И они ими были, в лучшем смысле этого слова, которым так часто злоупотребляют. И то, что Альберт, только что померявший на свою круглую косматую голову серый цилиндр друга походил на фокусника, а Майкл в широкополой и засаленной шляпе Альберта словно сошел со страниц журналов про школьников, — для них не имело никакого значения. Так же, как и прихоть судьбы, оставившая к двадцати годам одного почти полностью неграмотным, а второго едва способным высказаться: обучение в частной школе никак не гарантирует зрелую манеру речи. В присутствии друг друга они не замечали своих недостатков, даже если таковые у них и были.
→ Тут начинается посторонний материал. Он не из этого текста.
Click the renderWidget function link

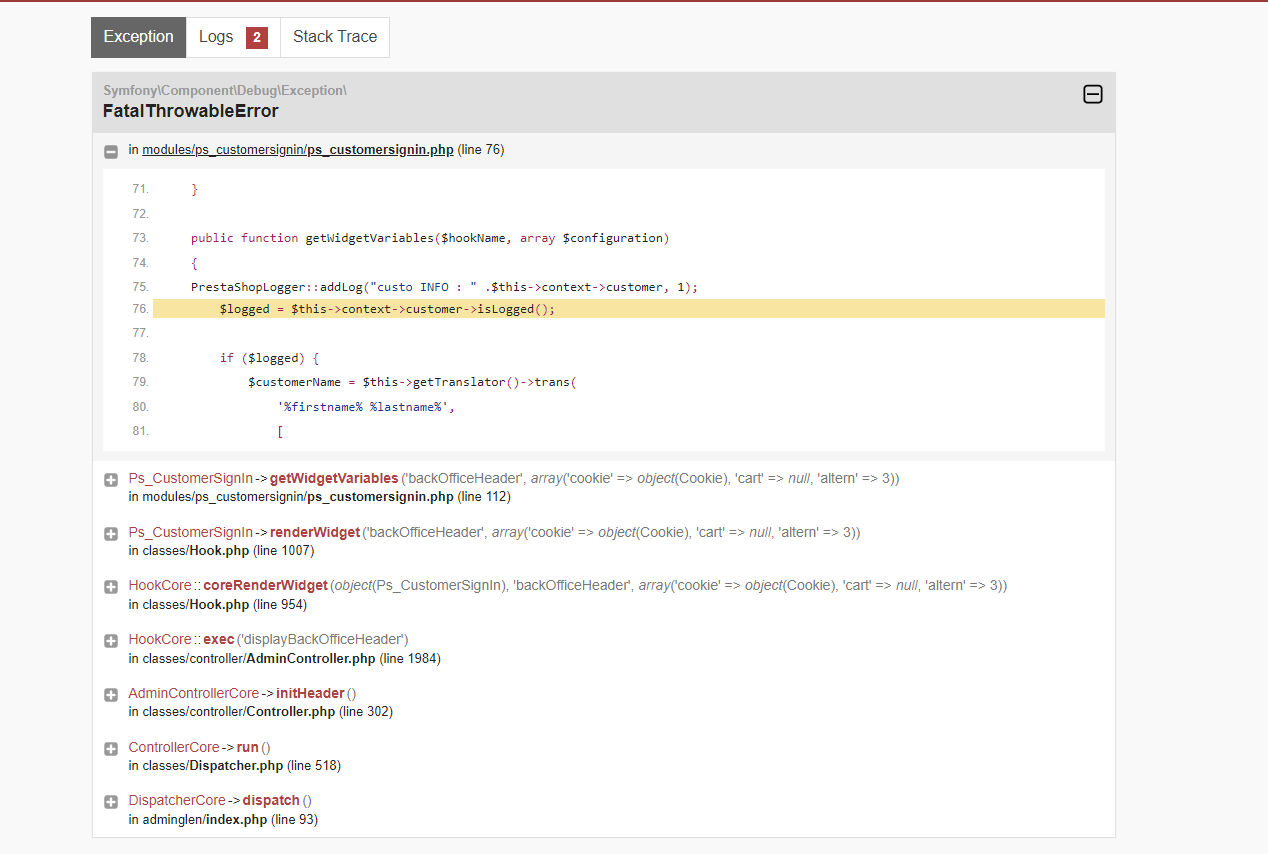(x=314, y=532)
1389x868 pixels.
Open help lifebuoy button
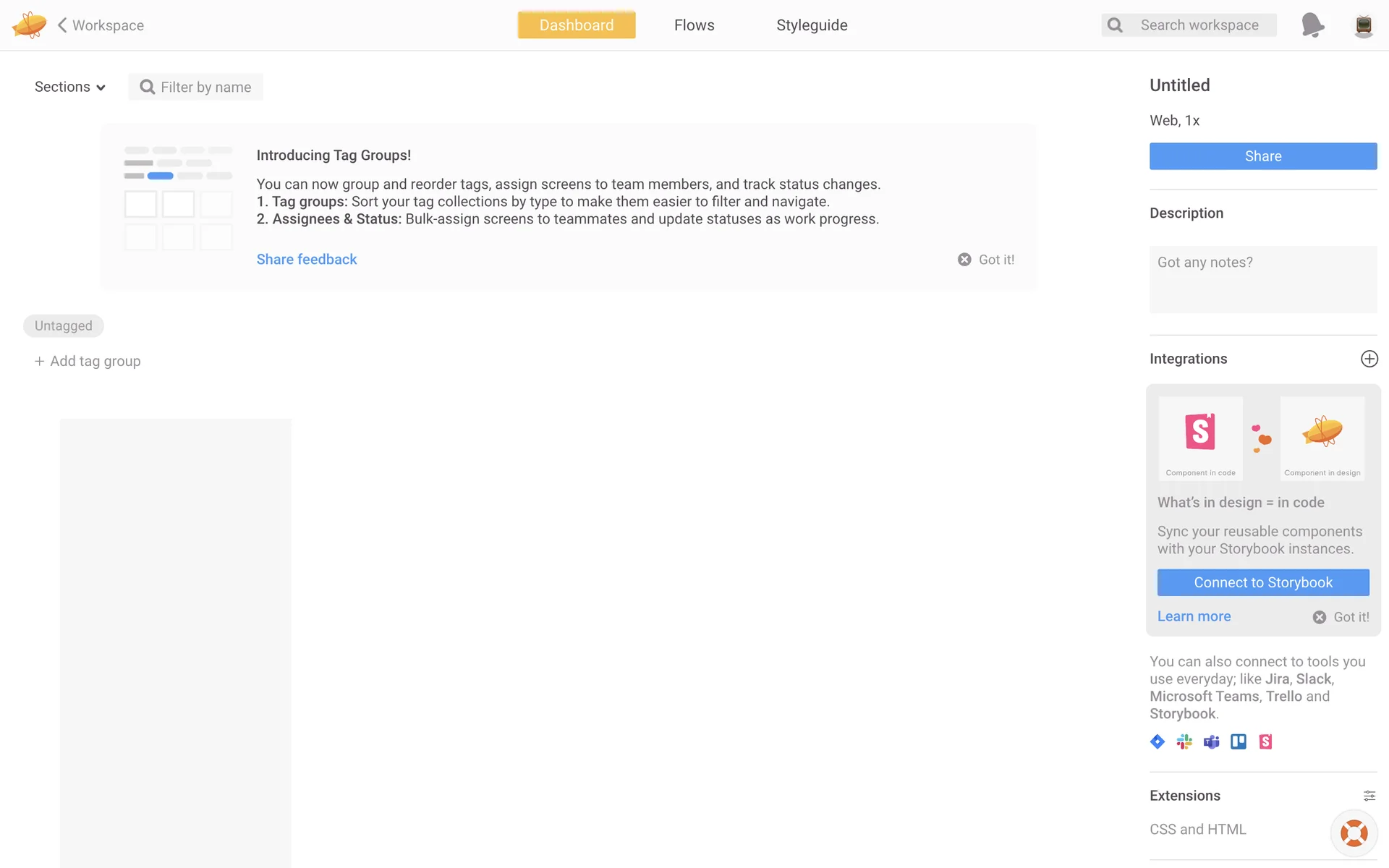[1354, 833]
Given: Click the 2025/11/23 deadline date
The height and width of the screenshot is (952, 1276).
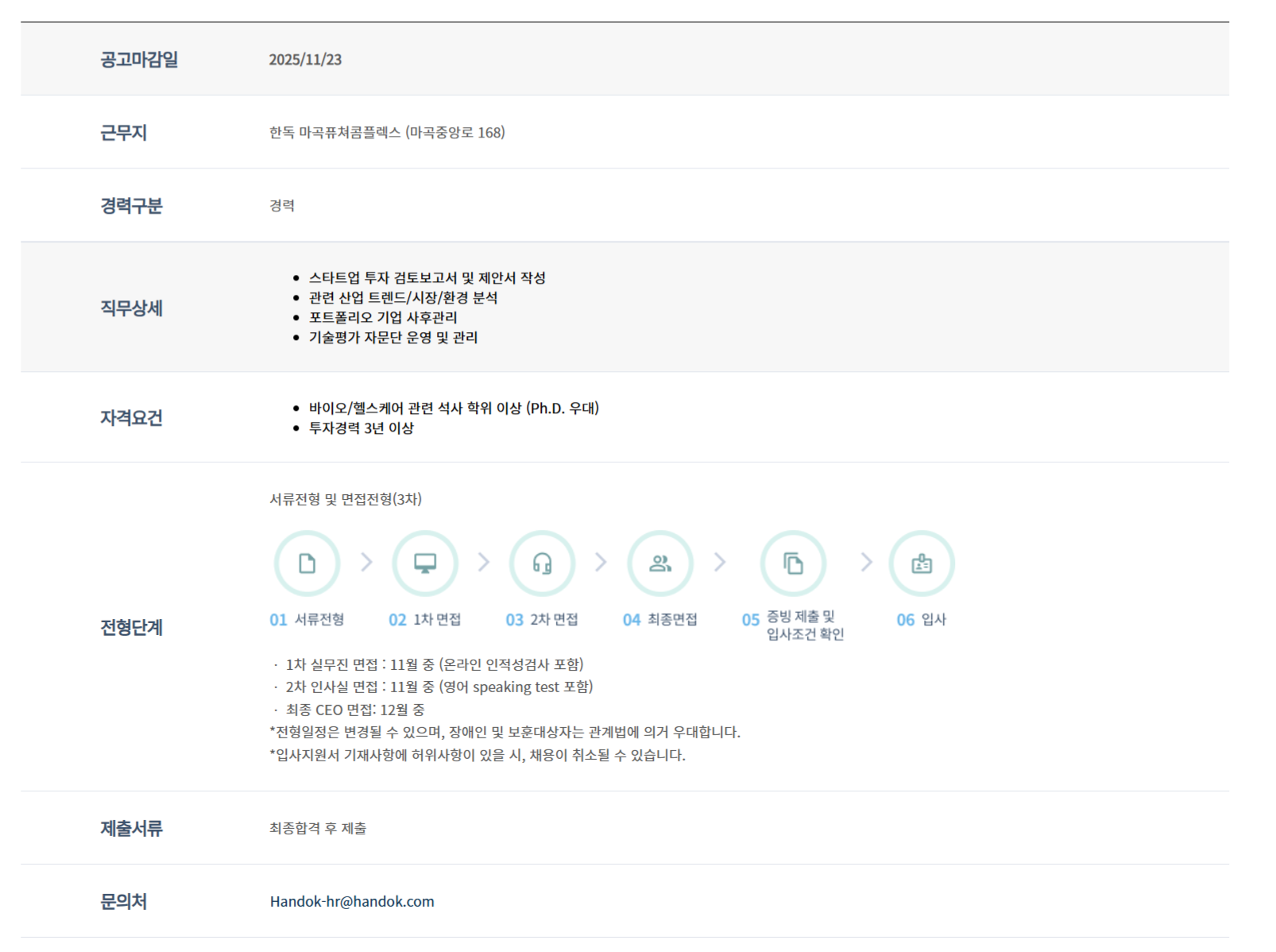Looking at the screenshot, I should tap(305, 60).
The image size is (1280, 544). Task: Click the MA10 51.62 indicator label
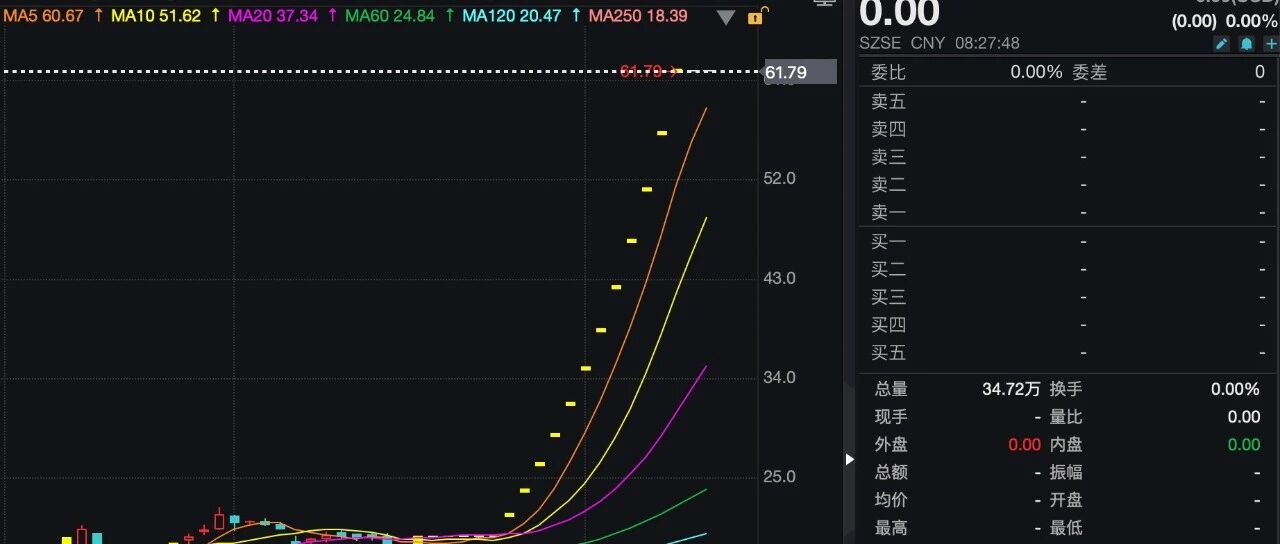click(x=156, y=16)
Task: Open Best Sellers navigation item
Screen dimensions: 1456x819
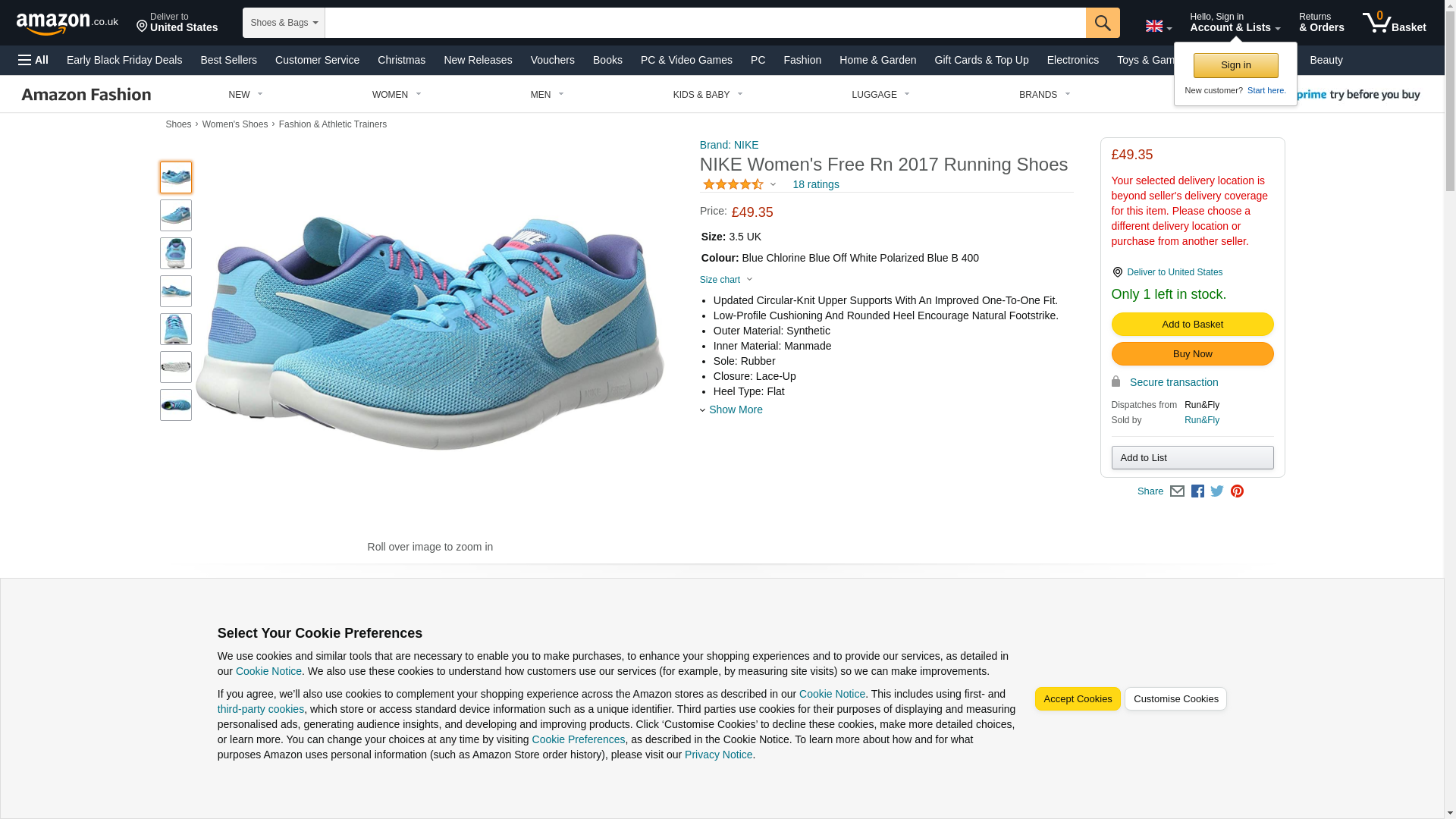Action: 228,60
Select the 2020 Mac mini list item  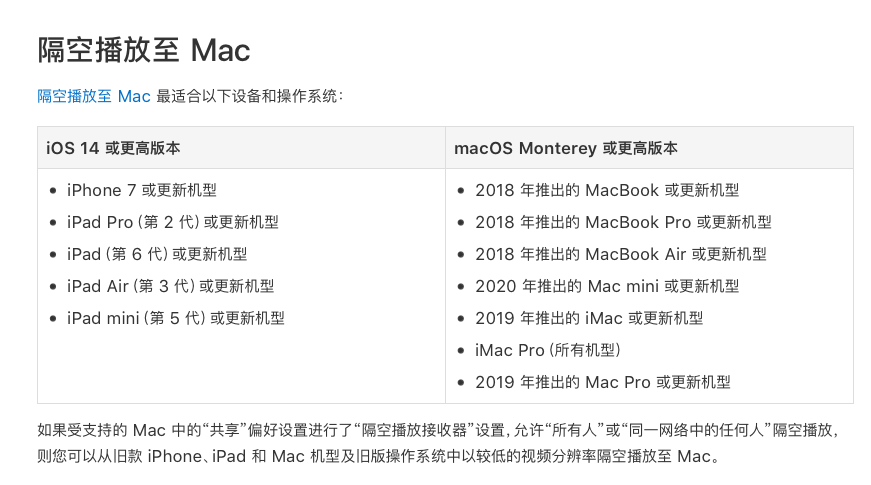(x=607, y=286)
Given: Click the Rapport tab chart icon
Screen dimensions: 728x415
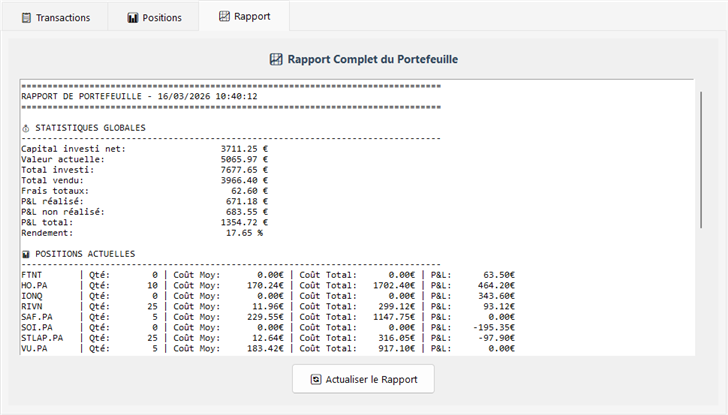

Между ними было приятное взаимопонимание и не очень много разговоров. Если они и заводились, то темы их были весьма бытовыми: задняя правая нога кобылы, которую Альберт смазал сосновой смолой, или упрямое увлечение полковника розарием, только отнимающим время и требующий больше чёртовой прополки чем акр картошки. Да и какой вообще толк в этих розах? Они также не касались неловких вопросов политики или других убеждений, которые часто принимаешь за свои, прочитав их в газете. Это многое упрощает в дружбе. Для них, например, не представляло никакой преграды, что отец Майкла был консервативным членом английской палаты лордов, а отец Альберта, когда тот последний раз о нём слышал, — бродягой подсобным рабочим, находящимся в постоянной распре с хозяином сарая. Молодой Фитцхьюберт был для Альберта идеальным компаньоном: он мог часами молча сидеть на перевёрнутом ящике для соломы на конном дворе и внимать коренной мудрости и остроумию. Некоторые из самых жутких историй, рассказанных Альбертом были правдой, некоторые нет. Это было не важно. Для Майка, вольные рассказы кучера стали постоянным источником интересных открытий, не только о жизни в целом, а об Австралии. В кухне «Лейк Вью» достопочтенного Майкла — представителя одной из старейших и богатейших семей Объединённого Королевства, — по-простому называли «тот бедный английский недотёпа», — выражение, появившееся из подлинного сострадания к человеку, которому пришлось слишком много учиться.